Molti sono i parallelismi con l’ingresso di Cristo a Gerusalemme: stesse parole, stesse frasi per aiutarci a capire che in questa cornice pasquale, in questa cena che sarà istituzione della Pasqua, si racchiuderà il vero passaggio, che è il passaggio alla Gerusalemme celeste, al santuario vero, nel Regno, nell’eschaton. Questo è il vero taglio con il passato, con il lievito vecchio. È la primizia di risurrezione, di una umanità risorta che può entrare nel regno, può entrare sulla piazza d’oro perché non è più della carne e del sangue di questo mondo.
Questa grande ricchezza del passaggio a un pane nuovo si è persa nella grande, insormontabile distanza che si è creata tra l’eucaristia e la teologia che voleva esprimerla, che, pur cercando di mettere l’accento sulla presenza di Dio, non è riuscita a inserirla in una visione trinitaria, comunionale, ecclesiale, chiudendo l’orizzonte su un rapporto individuale con l’eucaristia che invece è proprio il superamento dell’individuo, l’affermazione della persona nel suo senso teologico, come intessuta in un organismo, in un corpo della primizia che è Cristo. Il Vaticano II ci invita a riappropriarci del mistero dell’eucaristia perché essa è la vita stessa della Chiesa, è l’articolazione della sua vita all’interno: noi siamo ciò che siamo nell’eucaristia che è per noi un cibo che nutre l’uomo per questa grande novità che Dio ha compiuto in Gesù Cristo per noi, questo nostro innesto nella novità di Cristo.
Questo passaggio, questo innesto, avviene con il cibo e la bevanda – non è sufficiente contemplare, ammirare, adorare. L’Eucaristia ci coinvolge in quell’unico evento in cui questo passaggio è avvenuto. Ci colloca lì, come popolo di Dio, intessuto in questo organismo fatto di tante dimore che è il suo Corpo, mentre siamo in cammino verso il compimento. Questo va recuperato. Da qui si comincia. Qui si apre la dimensione ecclesiale, il Corpo di Cristo, la sua vita, il calice, il passaggio ci ha ricreati, ci ha rigenerati, ci ha risuscitati come sua Sposa, come il Corpo di cui Lui è il capo. L’Eucaristia è la vita e il Corpo del Signore nostro, ma è anche tutto ciò che è Cristo con il Suo Corpo, con la sua Sposa che siamo noi, la Chiesa.

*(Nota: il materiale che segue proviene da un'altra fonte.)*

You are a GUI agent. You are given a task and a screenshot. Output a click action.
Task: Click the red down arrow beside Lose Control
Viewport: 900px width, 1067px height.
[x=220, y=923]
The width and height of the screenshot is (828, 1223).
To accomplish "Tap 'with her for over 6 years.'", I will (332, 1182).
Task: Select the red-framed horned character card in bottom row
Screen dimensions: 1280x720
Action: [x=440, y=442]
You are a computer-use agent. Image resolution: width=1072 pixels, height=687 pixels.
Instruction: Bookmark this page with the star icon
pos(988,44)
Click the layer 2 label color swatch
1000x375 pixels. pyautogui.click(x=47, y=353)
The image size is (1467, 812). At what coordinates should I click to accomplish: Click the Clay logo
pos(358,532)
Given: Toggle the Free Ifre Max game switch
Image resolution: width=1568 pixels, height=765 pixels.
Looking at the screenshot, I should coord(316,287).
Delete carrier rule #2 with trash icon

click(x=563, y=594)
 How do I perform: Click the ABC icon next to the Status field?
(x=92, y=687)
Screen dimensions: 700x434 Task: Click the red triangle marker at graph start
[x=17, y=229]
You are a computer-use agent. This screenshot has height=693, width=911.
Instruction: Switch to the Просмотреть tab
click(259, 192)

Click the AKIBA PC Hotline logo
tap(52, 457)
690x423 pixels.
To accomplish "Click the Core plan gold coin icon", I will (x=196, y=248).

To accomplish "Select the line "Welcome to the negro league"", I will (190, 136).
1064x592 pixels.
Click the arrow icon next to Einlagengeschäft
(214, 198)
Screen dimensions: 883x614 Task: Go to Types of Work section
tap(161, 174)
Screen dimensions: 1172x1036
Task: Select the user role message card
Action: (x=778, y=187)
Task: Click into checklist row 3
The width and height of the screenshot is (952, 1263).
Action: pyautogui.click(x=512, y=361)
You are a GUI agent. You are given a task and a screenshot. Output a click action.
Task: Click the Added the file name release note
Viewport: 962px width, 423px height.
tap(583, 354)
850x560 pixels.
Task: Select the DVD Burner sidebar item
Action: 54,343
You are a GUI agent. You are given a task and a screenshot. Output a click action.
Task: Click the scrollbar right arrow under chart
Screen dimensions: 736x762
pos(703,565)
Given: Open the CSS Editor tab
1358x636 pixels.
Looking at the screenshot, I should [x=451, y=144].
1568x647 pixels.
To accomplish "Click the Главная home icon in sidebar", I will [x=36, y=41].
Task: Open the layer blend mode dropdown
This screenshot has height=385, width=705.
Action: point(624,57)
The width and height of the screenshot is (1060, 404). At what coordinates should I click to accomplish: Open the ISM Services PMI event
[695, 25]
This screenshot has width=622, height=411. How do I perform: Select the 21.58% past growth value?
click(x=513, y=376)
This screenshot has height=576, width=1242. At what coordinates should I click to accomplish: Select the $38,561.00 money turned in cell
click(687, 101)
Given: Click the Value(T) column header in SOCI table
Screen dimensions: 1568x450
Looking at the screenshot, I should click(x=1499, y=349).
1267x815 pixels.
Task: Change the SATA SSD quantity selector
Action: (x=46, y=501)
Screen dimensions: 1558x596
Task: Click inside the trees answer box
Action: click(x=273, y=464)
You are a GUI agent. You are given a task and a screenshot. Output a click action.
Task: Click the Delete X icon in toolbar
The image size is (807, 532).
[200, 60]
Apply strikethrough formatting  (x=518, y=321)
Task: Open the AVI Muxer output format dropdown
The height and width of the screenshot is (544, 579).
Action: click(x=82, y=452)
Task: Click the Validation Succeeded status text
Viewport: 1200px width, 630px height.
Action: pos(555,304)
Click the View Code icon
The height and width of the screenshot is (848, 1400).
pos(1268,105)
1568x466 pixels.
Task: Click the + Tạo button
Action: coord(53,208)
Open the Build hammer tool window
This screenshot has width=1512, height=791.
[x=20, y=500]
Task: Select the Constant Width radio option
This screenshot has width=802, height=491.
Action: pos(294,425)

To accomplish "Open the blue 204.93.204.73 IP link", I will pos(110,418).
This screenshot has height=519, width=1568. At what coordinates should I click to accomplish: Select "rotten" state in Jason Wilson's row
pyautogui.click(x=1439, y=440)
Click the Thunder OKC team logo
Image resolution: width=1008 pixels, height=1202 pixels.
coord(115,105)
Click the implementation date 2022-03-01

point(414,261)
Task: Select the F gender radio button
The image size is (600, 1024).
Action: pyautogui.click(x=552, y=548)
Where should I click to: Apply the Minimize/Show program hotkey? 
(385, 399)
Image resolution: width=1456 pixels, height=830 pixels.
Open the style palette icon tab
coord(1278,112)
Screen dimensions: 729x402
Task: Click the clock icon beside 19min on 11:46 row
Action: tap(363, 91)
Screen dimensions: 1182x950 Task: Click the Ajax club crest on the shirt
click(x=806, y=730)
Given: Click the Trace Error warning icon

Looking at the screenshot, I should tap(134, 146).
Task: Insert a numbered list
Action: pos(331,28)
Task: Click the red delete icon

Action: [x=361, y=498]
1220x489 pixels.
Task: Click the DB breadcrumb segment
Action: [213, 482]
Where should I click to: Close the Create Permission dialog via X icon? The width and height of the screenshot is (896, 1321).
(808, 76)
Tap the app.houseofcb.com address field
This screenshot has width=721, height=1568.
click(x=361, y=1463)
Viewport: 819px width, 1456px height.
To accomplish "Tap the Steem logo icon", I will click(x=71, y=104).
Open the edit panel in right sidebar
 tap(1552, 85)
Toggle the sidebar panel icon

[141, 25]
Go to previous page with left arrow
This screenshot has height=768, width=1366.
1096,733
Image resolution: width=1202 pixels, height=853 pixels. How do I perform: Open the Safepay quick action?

È il luogo dove sprofonda la tentazione, che sempre resta, del lievito vecchio, la nostalgia della schiavitù, le cose vecchie e non risolte, i rancori, le vendette, i perdoni non dati, non ricevuti, le ferite che sanguinano, puzzano e diventano gli occhiali attraverso i quali leggiamo noi stessi e gli altri, la storia e tutto… L’Eucaristia è il farmaco che guarisce, sana e nutre con tutto ciò che essa è, anche la Chiesa, in una ricchezza del nutrimento del Corpo di Cristo, della sua vita filiale, dunque della vita dei fratelli e delle sorelle.